Sean Wu // The Watchdog

The convenience of eBooks is being embraced and utilized by the Seattle Public Library (SPL) as it joins Brooklyn Public Library (BPL)’s Books Unbanned initiative. As the second library in the nation to join, Seattle Public Library is ahead of the game. This initiative will allow young people across the country from ages 13 to 26 to access banned eBooks and audiobooks that might not be accessible in their own areas. 

Residents of the U.S. can apply for both SPL and BPL Books Unbanned cards, allowing them to peruse many publications. BPL has over 500,000 pieces of literature, and the Central Seattle Library has around 1.45 million books, among other materials. Together, they are unstoppable forces opposing censorship. 

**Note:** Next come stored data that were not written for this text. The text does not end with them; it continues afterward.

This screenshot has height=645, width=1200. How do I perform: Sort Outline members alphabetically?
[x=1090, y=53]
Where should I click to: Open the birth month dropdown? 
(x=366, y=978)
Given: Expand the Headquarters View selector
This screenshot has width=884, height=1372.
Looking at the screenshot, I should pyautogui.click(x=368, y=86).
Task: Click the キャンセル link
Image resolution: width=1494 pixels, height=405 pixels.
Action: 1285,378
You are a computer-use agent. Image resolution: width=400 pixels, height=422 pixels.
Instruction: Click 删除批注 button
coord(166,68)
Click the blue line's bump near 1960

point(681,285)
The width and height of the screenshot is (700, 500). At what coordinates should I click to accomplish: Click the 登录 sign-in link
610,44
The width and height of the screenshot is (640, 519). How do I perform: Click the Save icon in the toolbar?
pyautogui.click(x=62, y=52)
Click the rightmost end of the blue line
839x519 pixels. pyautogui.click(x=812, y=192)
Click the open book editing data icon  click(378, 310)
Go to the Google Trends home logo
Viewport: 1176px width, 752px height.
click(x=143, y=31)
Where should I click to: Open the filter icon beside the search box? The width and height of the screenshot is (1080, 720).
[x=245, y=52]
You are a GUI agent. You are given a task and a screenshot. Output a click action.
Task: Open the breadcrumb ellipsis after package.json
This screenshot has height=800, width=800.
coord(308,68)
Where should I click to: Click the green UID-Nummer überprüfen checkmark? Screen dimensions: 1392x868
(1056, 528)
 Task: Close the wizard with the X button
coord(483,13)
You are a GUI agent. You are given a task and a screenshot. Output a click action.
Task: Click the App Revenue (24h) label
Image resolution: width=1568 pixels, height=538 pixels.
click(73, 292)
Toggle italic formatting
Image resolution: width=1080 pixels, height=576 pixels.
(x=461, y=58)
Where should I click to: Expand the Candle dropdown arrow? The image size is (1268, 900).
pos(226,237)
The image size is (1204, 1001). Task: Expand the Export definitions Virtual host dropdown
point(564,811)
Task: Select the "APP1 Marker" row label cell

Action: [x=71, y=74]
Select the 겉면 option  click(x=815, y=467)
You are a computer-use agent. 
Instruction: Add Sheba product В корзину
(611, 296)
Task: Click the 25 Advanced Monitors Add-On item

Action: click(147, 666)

Some of the titles available include “The Hate U Give,” “The Handmaid’s Tale” and “How to be an Antiracist.” It’s unclear exactly why these books are being banned. The top causes of book bans or challenges is material that is “sexually explicit,” has “offensive language” or is “unsuited to any age group,” presumably meaning violence or graphic content. These are vague reasons that could have a range of purposes, such as differences of political opinion. 

The Seattle Public Library acknowledges on its Books Unbanned website that “Many banned or challenged books are by or about Black, Indigenous, People of Color (BIPOC), or LGBTQ+ people and explore their experiences, stories, histories and movements.” Reading these kinds of books is important because they “can help you understand yourself and connect to others.” Whatever the reasoning for banning different books, this act can intentionally or unintentionally leave important stories out of the national narrative. The library aims to protect free thinking and self-discovery. 

The emergence of Books Unbanned is influenced by an increasing amount of requests to censor literature. Book censorship has always been a contentious subject, but it seems to be increasing in recent years. According to the American Library Association (ALA), in 2022 there was nearly a double increase, with 1,269 demands of censorship recorded. This is the highest amount in the more than 20 years of the ALA recording data on censorship in libraries. 

Seattle Public Library summarizes their views in their online statement, saying that “We support intellectual freedom and uphold the right of all people to freely and confidentially access information as guaranteed by the First Amendment of the U.S. Constitution. We oppose any attempt to censor or restrict public access to information and ideas. Our resources and services are available to everyone equally.”

At the heart of the library system is the desire for a diverse expanse of knowledge that is available to all. The American Library Association has its own Bill of Rights, which governs all American libraries. Article three states that “Libraries should challenge censorship in the fulfillment of their responsibility to provide information and enlightenment.” The Office for Intellectual Freedom is a division of the ALA specifically designed to help deal with censorship in libraries and schools. Banned Books Week, which started in 1982, is another way that the ALA promotes the freedom to read. Bellevue College library also has a history of supporting the unbanning of books on campus. Since at least 2011, it has participated in Banned Books Week. 

You may be wondering if expanding the availability of Seattle Public Library’s collection will make books less available to Seattleites. This is still to be determined, but SPL does have a collection of Always Available books with unlimited eBooks and audiobooks with no wait! BPL has a similar collection under Always Available and Always Awesome.